↓
 ↓
Haegue Yang

Kurimanzutto presents Arcane Abstractions by Haegue Yang.

The exhibition brings together diverse bodies of work and an archival display of historical documents and local references closely tied to the works on view.

Structured as a ritualistic passage, the exhibition’s layout uses the architectural axes of the gallery to create symmetrical arrangements of the works, while maintaining the hybrid nature of their origins. Central pieces include Mexican- crafted interpretations of the Japanese sacred straw rope shimenawa and the Slavic pagan harvest celebratory object didukh, both of which were produced in collaboration with local artisans using traditional methods and local materials.

Freeing up the gallery floor, Arcane Abstractions features most of the exhibited elements in suspended form: wooden display for flat works, archival materials, and paired sculptural works. Fog is emitted from devices at two end corners of the gallery and gradually fills the space, slowly dissipating over time to reveal the bare floor.

Mesmerizing Votive Pagoda Lanterns are extravagantly adorned with paper flowers and colored light, while other paired motorized blind works hypnotizingly rotate in space.

The woven ceremonial structures are each inspired by shimenawa and the Korean geumjul traditionally used to mark sacred sites or objects. These ropes have been reimagined using natural fibers, such as chuspata (or tule) sourced and woven by Mexican craftsmen in the state of Michoacán.

Similarly, material hybridity is manifested in the reinterpretation of didukh—a Ukrainian ceremonial object made of woven wheat stalks—and wieńce dożynkowe—a Slavic decorative garland used in traditional harvest festivals. The Antonio Cornelio workshop in Tzintzuntzan, Michoacán adapted these Eastern European forms using the traditional weaving of panikua (or wheat straw). These cross-cultural interpretations highlight both Yang’s ongoing engagement with the transmission of cultural heritage as well as a keen desire to insert contemporary hybridity through collaboration. At the core of these concerns lie the traditional Korean garden concept of ‘borrowed landscape,’ which is not about ownership, but an appreciation of nature and environment.

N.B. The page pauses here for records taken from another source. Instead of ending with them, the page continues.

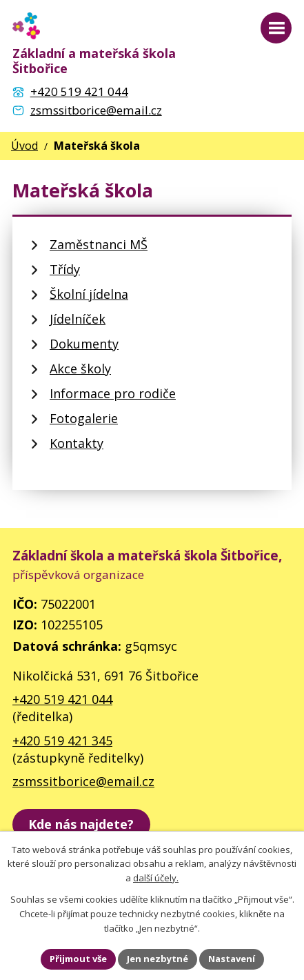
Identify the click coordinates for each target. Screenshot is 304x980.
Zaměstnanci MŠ (99, 244)
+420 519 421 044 (62, 699)
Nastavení (232, 959)
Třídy (65, 269)
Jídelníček (77, 319)
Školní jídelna (89, 294)
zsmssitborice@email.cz (83, 781)
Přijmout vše (78, 959)
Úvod (24, 146)
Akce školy (80, 369)
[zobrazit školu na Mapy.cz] (81, 824)
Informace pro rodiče (112, 393)
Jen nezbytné (157, 959)
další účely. (156, 879)
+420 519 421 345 (62, 741)
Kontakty (77, 443)
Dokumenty (84, 344)
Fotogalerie (83, 418)
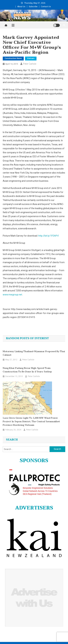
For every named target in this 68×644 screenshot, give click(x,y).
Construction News (13, 58)
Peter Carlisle (30, 64)
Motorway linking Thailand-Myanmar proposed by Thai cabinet (34, 353)
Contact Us (46, 6)
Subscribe (33, 6)
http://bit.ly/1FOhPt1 (49, 236)
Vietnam (31, 58)
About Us (21, 6)
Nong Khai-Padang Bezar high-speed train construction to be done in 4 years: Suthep (27, 370)
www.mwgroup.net (12, 294)
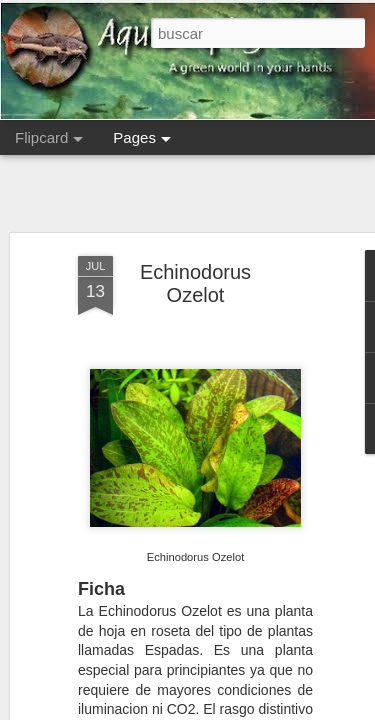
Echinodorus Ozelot (195, 283)
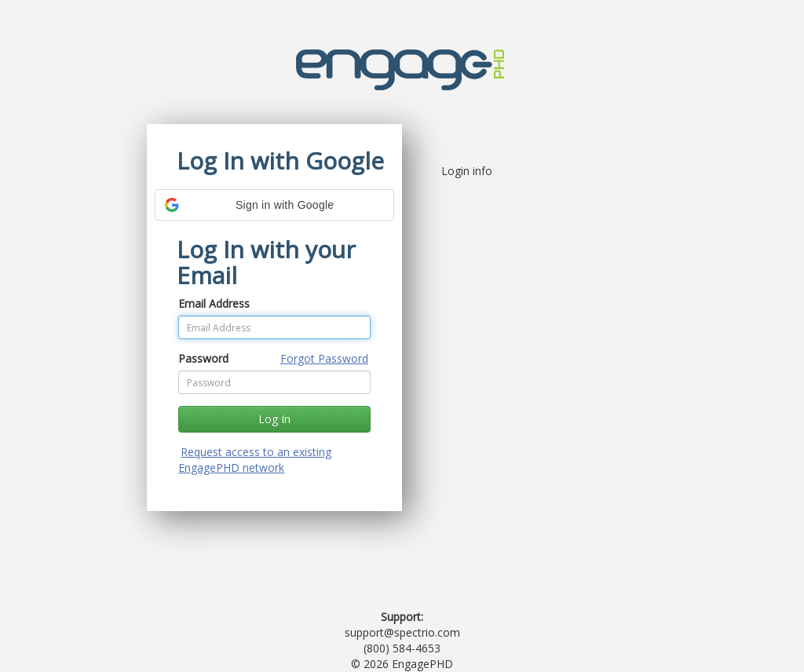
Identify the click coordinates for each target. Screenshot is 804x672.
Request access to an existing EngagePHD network (254, 459)
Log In (274, 418)
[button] (274, 205)
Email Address (214, 303)
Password (203, 358)
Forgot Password (324, 358)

Next to Yang’s Mesmerizing Mesh series of works made with mulberry paper, another focal point of the exhibition is an archival presentation of documents, objects, and publications related to ritualistic paper traditions. Drawing on her research and field trips, Yang explores the paper-cutting techniques of various cultural practices, including Korean hanji, Polish wycinanki, Philippine pabalat, Otomí amate, and Mexican papel picado. The selection of Mesmerizing Mesh in Arcane Abstractions demonstrates her most recent development in abstract compositions emerging from an interweaving of traditional visual elements drawn from Mexican, Chinese, Korean, Japanese, Punjabi, and Hmong.

Arcane Abstractions reflects Yang’s sustained inquiry into cultural heritage, material exploration, and ritualistic symbolism, seeking to foster a genuine dialogue toward fluidity without losing one’s vernacular, tribal, and civilizational perspective. Yang puts forward a proposal to live our lives today with a holistic view of mobility and technology, respect for spirituality, as well as contemplation on the resilient adaptability of both nature and humans. In so doing she offers viewers an opportunity to engage with a layered and symbolic interplay of tradition and contemporary art.

An integral part of Yang’s exhibition is the accompanying publication Mesmerizing Mesh – Power Paper, which will document her exploration of the ritualistic use of paper. Including a notable essay by Marta Turok, Power Paper serves as an introduction to paper’s role within vernacular craftsmanship and ritualistic traditions drawn from indigenous life, folk culture, and shamanism. about the artist

Haegue Yang seeks to communicate without language in a primordial and visual way: often complementing her vocabulary of visual abstraction with sensory experiences that include scent, sound, light and tactility. Combining industrial fabrication and folk craftsmanship, Yang explores the affective power of materials in destabilizing the distinction between the modern and pre-modern. Yang’s unique visual language extends across various media (from paper collage to staged theatre pieces and performative sculptures), and materials (Venetian blinds, clothing racks, synthetic straw, bells and graph paper) that are torn, lacquered, woven, lit and hung.

Her artistic explorations stem from material-based concerns, accompanied by philosophical, political and emotionally charged readings of historical events and figures. Her ongoing research is empowered by underlying references to art history, literature and political history, through which she re-interprets some of her recurrent themes: migration, postcolonial diasporas, enforced exile and social mobility. As a result, these pieces link various geopolitical contexts and histories in an attempt to understand and comment on our own time. Yang’s translation from the political and historical into the formal and abstract, demonstrates her conviction that historical narratives can be made comprehensible without being linguistically explanatory or didactic.

Haegue Yang lives and works between Seoul and Berlin.